→ **TEKS YANG DIBERIKAN**:
============

SETELAH 3 tahun, kasus dugaan korupsi pengadaan lahan Karangsari senilai Rp 5 
miliar, berkas perkaranya tak kunjung ke Pengadilan Negeri Serang untuk 
mendapatkan keadilan.
Padahal kasus ini menjadi sorotan masyarakat karena diduga kuat melibatkan Atut 
Chosiyah, Plt Gubernur Banten dan sang ayah tercinta, Chasan Sochib serta 
pejabat teras di lingkungan Pemprov Banten dan Pemkab Pandeglang.

Kasus ini dilaporkan ke Komisi Pemberantasan Korupsi (KPK), Kejaksaan Agung, 
Kejaksaan Tinggi (Kejati) Banten dan Kepolisian Daerah (Polda) Banten pada 
tahun 2003. Pelaporannya adalah Lembaga Advokasi Masalah Publik (LAMP).

Kejaksaan Tinggi (Kejati) Banten memang sudah menetapkan tersangka atas kasus 
ini, Tantan yang menjabat Pimpro. Namun Atut Chosiyah dan Chasan Sochib tak 
pernah dimintai keterangan tentang kasus ini yang menggunakan APBD tahun 2002, 
sehingga berkas perkara itu tidak pernah lengkap dan tidak memenuhi syarat 
untuk dilimpahkan ke pengadilan.

Kepala Kejati Banten, Kemal Sofyan Nasution melalui Asisten Pengawasannya, AF 
Basyuni, penyebab tersendat-sendatnya penyelidikan kasus Karangsari adalah 
terdapat perbedaan antara hasil perhitungan kerugian negara oleh auditor dari 
Badan Pemeriksa Keuangan dan Pembangunan (BPKP) dengan Kejati Banten. Versi 
BPKP menyebutkan angka Rp 5 miliar, sesuai dengan nomenklatur di APBD. 
Sedangkan Kejati Banten berpegang teguh pada Rp 3,5 miliar karena hanya uang 
itu yang digunakan untuk membebaskan lahan Karangsari.

Hasil pemeriksaan BPK maupun BPKP memang menyebutkan angka Rp 5,14 miliar, 
sesuai dengan besaran anggaran yang tercantum dalam APBD 2002. Di antaranya 
untuk pembebasan lahan Karangsari Rp 3,5 miliar. Namun sisanya, Rp 1,64 miliar 
juga menjadi temuan BPK dan BPKP karena tak ada pelaksanaan proyek pelebaran 
jalan itu.

Sebenarnya, Dengan temuan BPK dan perhitungan BPKP itu, Kejati Banten justru 
mendapatkan dua perkara. Pertama, perkara dugaan korupsi pengadaan lahan 
Karangsari Rp 3,5 miliar. Kedua, perkara dugaan korupsi pelaksanaan pelebaran 
Jalan Raya Serang-Pandeglang tahun 2002 yang dinilai tidak dilaksanakan. 
Kenyataannya, kasus ini terkatung-katung hingga 3 tahun lebih.

============

→ **BAHAN YANG DISEDIAKAN**:
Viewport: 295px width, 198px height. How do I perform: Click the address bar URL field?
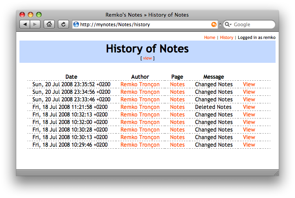[143, 25]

============

→ **LANGKAH PENGERJAAN**:
1 - Menurut teks tentang kasus Karangsari, lembaga apa yang melaporkan kasus tersebut pada tahun 2003?
2 - Tuliskan ulang kata demi kata bagian teks tentang kasus Karangsari mulai dari "Kejaksaan Tinggi (Kejati) Banten memang" sampai dengan dan termasuk "dilimpahkan ke pengadilan.".
3 - Teruskan teks tentang kasus Karangsari, dimulai setelah kalimat terakhirnya.

→ **JAWABAN TIAP TUGAS**:
1 - Lembaga Advokasi Masalah Publik (LAMP).

2 -
Kejaksaan Tinggi (Kejati) Banten memang sudah menetapkan tersangka atas kasus 
ini, Tantan yang menjabat Pimpro. Namun Atut Chosiyah dan Chasan Sochib tak 
pernah dimintai keterangan tentang kasus ini yang menggunakan APBD tahun 2002, 
sehingga berkas perkara itu tidak pernah lengkap dan tidak memenuhi syarat 
untuk dilimpahkan ke pengadilan.

3 -
UNTUK mengetahui lebih lanjut, berikut ini kronologis peristiwa kasus lahan 
Karangsari yang telah menjadi fenomena aneh bagi pemberantasan korupsi di ranah 
Banten. Kronologis ini hasil dari Tim Investigasi Bantenlink.com yang 
menyarikan dari fotokopi dokumen-dokumen terkait Karangsari dan sumber-sumber 
terpercaya yang menguatkan keabsahan dokumen tersebut.

Awalnya.
Lahan Karangsari yang diributkan telah menjadi objek korupsi berada di Kampung 
Karangasari, Desa Sukarame, Kecamatan Labuan (sebelum dimekarkan menjadi 
Carita), Kabupaten Pandeglang. Tanah ini milik Omo Sudarma bin Kamdani dengan 
luas 28.372 m2 (2,83) hektare dengan nomor sertifikat 17.

4 Januari 1997
Pemerintah Kabupaten (Pemkab) Pandeglang membayar tanah Karangsari milik Omo 
Sudarmo. Ini sesuai keterangan Karna Suwanda yang waktu itu sebagai Bupati 
Pandeglang. Keterangan Karna dikuatkan oleh Omo Sudarma sendiri dalam suratnya 
bertanggal 4 Januari 1997 yang ditujukan kepada Bupati Pandeglang. Tanah Omo 
yang dibeli Pemkab seluas 22.000 m2 dari 22.460 m2. Omo mengaku hanya memiliki 
sisa tanah 400 m2. Pemkab menjadikan lahan sebagai objek wisata yang 
menghasilan pendapatan asli daerah (PAD) melalui retribusi parkir dan wisatawan.

2 Juni 1997.
Omo Sudarma melaporkan kehilangan dokumen sertifikat No.17 sesuai dengan 
laporannya kepada polisi No.SLBKS 35/VI/1997. Kehilangan dokumen ini diumumkan 
di media massa dan lembaran negara pada 19 Juni-25 Juli 1997.

14 Agustus 1997
Omo Sudarma mengajukan surat permohonan sertifikat pengganti.

13 Oktober 1997
Kantor Pertanahan Pandeglang menyatakan arsip sertifikat no.17 hilang dari 
kantor itu. Kemudian sertifikat diganti dengan No.690 pada tanggal 13 Oktober 
1997 dan masih atas nama Omo, meskipun 22.000 m2 sudah dibayar oleh Pemkab 
Pandeglang, milik Omo hanya 460 m2.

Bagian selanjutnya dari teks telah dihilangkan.